* _EXERCISE PROMPT_: Output the entries below exactly, from the first line to the line holding "Open the About", both included.

* _GIVEN RECORDS_:
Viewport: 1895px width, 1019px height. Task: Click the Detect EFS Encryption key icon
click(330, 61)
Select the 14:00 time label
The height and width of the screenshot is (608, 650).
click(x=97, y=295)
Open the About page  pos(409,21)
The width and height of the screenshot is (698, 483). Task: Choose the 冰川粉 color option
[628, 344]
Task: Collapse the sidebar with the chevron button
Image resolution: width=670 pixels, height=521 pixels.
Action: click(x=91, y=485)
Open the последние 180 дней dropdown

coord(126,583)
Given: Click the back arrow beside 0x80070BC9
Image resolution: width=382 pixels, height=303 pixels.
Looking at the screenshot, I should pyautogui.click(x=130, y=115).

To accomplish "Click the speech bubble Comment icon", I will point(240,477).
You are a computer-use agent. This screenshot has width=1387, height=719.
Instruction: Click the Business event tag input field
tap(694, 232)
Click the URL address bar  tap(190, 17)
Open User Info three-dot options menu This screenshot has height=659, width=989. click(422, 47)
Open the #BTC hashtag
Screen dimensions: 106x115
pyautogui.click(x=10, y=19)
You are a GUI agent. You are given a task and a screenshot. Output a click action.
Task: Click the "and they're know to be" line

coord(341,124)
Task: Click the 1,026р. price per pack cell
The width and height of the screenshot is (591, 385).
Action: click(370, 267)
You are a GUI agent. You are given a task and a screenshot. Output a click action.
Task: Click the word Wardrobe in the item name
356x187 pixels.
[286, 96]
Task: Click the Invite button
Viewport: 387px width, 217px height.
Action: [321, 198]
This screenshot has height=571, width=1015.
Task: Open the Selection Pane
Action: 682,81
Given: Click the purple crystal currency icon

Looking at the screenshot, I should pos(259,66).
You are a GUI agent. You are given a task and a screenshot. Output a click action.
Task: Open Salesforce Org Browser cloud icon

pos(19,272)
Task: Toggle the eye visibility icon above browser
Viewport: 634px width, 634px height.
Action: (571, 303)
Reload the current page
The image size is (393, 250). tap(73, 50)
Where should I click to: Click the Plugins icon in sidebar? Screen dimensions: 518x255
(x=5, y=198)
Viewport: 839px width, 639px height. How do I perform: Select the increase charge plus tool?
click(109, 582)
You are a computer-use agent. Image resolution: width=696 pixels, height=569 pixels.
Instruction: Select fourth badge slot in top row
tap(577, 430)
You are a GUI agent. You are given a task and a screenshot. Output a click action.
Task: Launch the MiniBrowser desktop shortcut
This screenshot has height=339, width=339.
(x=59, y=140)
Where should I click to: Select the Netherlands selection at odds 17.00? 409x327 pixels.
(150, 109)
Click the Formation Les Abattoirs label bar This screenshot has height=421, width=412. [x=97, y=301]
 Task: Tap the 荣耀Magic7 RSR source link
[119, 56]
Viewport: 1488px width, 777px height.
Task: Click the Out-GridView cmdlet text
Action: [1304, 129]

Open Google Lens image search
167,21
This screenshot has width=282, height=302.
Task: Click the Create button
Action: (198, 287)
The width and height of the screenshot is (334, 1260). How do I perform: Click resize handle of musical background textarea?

* _RESPONSE TO THIS EXERCISE_:
Viewport: 1895px width, 1019px height. Task: Click the Detect EFS Encryption key icon
click(330, 61)
Select the 14:00 time label
The height and width of the screenshot is (608, 650).
click(x=97, y=295)
Open the About page  pos(409,21)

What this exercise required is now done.